THE TASK → Print, exactly as written, the line containing "Task: Open Terminal servers settings" and every line after it, ending with the final line of the data below.

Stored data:
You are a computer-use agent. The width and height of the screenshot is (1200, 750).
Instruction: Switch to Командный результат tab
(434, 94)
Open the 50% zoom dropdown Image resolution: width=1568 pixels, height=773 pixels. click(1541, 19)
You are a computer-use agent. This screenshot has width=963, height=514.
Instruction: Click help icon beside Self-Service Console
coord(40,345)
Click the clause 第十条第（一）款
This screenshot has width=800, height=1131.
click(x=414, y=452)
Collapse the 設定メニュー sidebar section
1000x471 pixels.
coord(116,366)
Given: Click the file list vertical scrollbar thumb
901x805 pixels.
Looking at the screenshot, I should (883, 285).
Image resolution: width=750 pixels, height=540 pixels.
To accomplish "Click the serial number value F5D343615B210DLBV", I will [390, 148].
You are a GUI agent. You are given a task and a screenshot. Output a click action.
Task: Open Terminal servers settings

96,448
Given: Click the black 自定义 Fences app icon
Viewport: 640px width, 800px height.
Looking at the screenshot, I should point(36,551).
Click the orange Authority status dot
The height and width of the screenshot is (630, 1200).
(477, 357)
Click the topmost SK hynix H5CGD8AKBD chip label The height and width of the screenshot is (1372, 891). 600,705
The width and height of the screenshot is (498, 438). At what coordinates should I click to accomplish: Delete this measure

EXERCISE RESULT →
Task: Open Terminal servers settings

96,448
Given: Click the black 自定义 Fences app icon
Viewport: 640px width, 800px height.
Looking at the screenshot, I should point(36,551).
Click the orange Authority status dot
The height and width of the screenshot is (630, 1200).
(477, 357)
Click the topmost SK hynix H5CGD8AKBD chip label The height and width of the screenshot is (1372, 891). 600,705
The width and height of the screenshot is (498, 438). At what coordinates should I click to accomplish: Delete this measure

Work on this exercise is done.